Large parts of Lebanon, Syria, Israel and Cyprus were shrouded in a thick cloud of dust from the storm that began sweeping into the region on Monday.
In Syria, the storm cut visibility for government warplanes and helicopters, which carried out many fewer strikes than usual, a monitor said.
Among those worst affected were Syrian refugees living in official and informal camps, particularly in Lebanon.
The Lebanese health ministry said two women had died at hospitals in the Bekaa Valley region because of the storm, without specifying their nationality.
"The number of cases of choking and shortness of breath caused by the sandstorm has risen to 750," the ministry said.
Police distributed face masks on city streets as authorities warned people suffering from health problems, the elderly and pregnant women to stay indoors.
The storm was felt particularly in Lebanon's dozens of informal camps where hundreds of thousands of Syrian refugees live with limited shelter.
In the Bekaa region, a woman wrapped her headscarf over her mouth as she walked by a makeshift tent in one camp.
Lebanon's weather service said the storm was expected to abate from Wednesday night.
Mouin Hamzeh, secretary general of Lebanon's governmental National Council for Scientific Research, said satellite images "clearly show that the sandstorm came from northern Iraq in the direction of central and northern Lebanon, north and east Syria, and southern Turkey."
"It usually happens twice or even three times a year in Lebanon but during spring, March and April, and the unusual thing today is the density of the storm," he told AFP.
In neighbouring Syria, the storm also swept across much of the country, reducing visibility everywhere from coastal Latakia province to eastern Deir Ezzor.
Storm impedes Syria strikes
In the city of Mayadeen in Deir Ezzor, several hospitals were no longer receiving patients suffering respiratory problems after running out of oxygen tanks, said the Syrian Observatory for Human Rights, a monitoring group.
Syria's health minister urged citizens to "avoid prolonged exposure to the outdoors" and said hundreds of people had been treated for cases of asthma and other respiratory problems.
The dust cut visibility for government aircraft, which carried out relatively few strikes during the storm, the Syrian Observatory for Human Rights monitor said.
"The sandstorm has paralysed regime airplanes, there were only a few strikes in Damascus province," said Observatory chief Rami Abdel Rahman.
Thick haze was hanging over Jerusalem and much of Israel and the Palestinian Territories, with officials also warning the vulnerable to stay indoors.
The view from the Mount of Olives—which normally offers a sweeping panorama of Jerusalem's Old City and the Al-Aqsa mosque compound with its golden Dome of the Rock—was completely obscured by the dust.
The thick cloud also enveloped parts of the eastern Mediterranean island of Cyprus, where residents were told to limit their time outdoors.

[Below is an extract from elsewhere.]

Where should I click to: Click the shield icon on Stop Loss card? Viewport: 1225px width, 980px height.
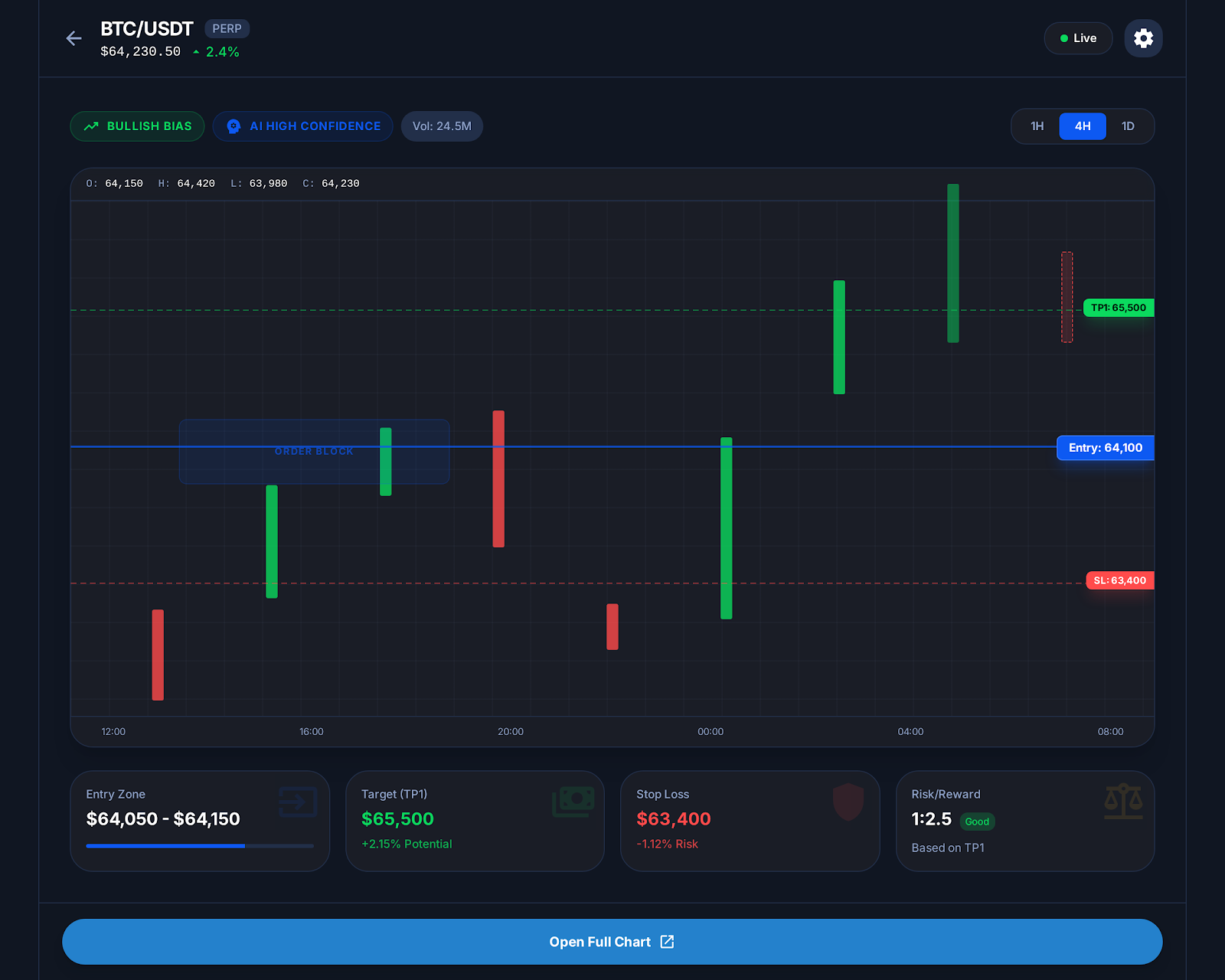[x=848, y=802]
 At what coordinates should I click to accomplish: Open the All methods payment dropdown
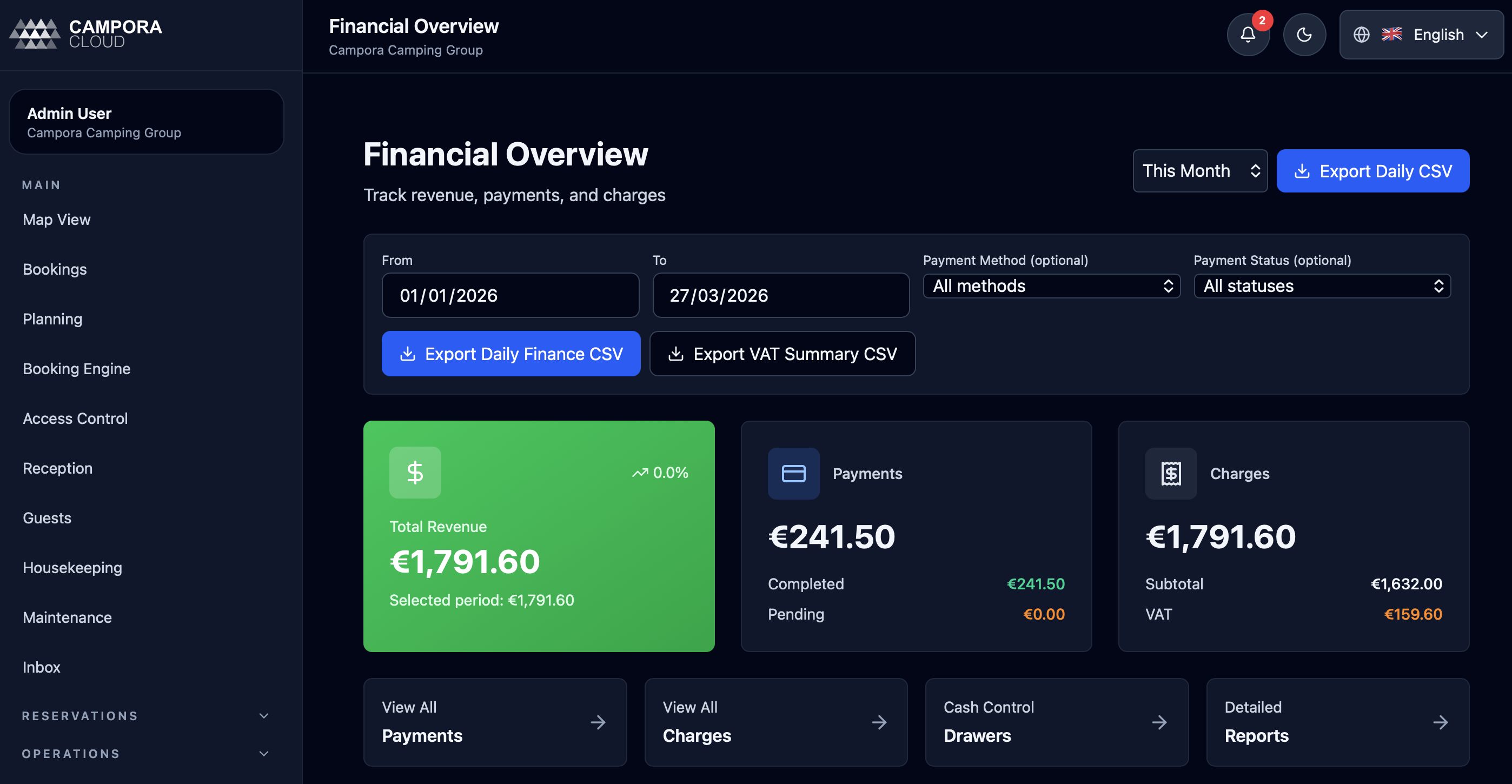[x=1051, y=286]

Health officials warned that the concentration of dust particles in the air was many times above normal levels.
Several flights were diverted from the coastal airport of Larnaca as visibility dropped to 500 metres (yards).
The island was also suffering from a heatwave, with inland temperatures hitting 41 degrees Celsius (106 degrees Fahrenheit).
The interior ministry said that dozens of Syrian refugees who had been rescued from a fishing boat off the coast of Cyprus on Sunday had been moved from a makeshift camp to a better-equipped facility because of the extreme weather.
The effects of the storm had also reached Cairo, where the city skyline was obscured by a thick haze.
Wahid Saudi, a top official at Egypt's weather authority, said the dust had blown in from the eastern Mediterranean region and was expected to clear after several hours.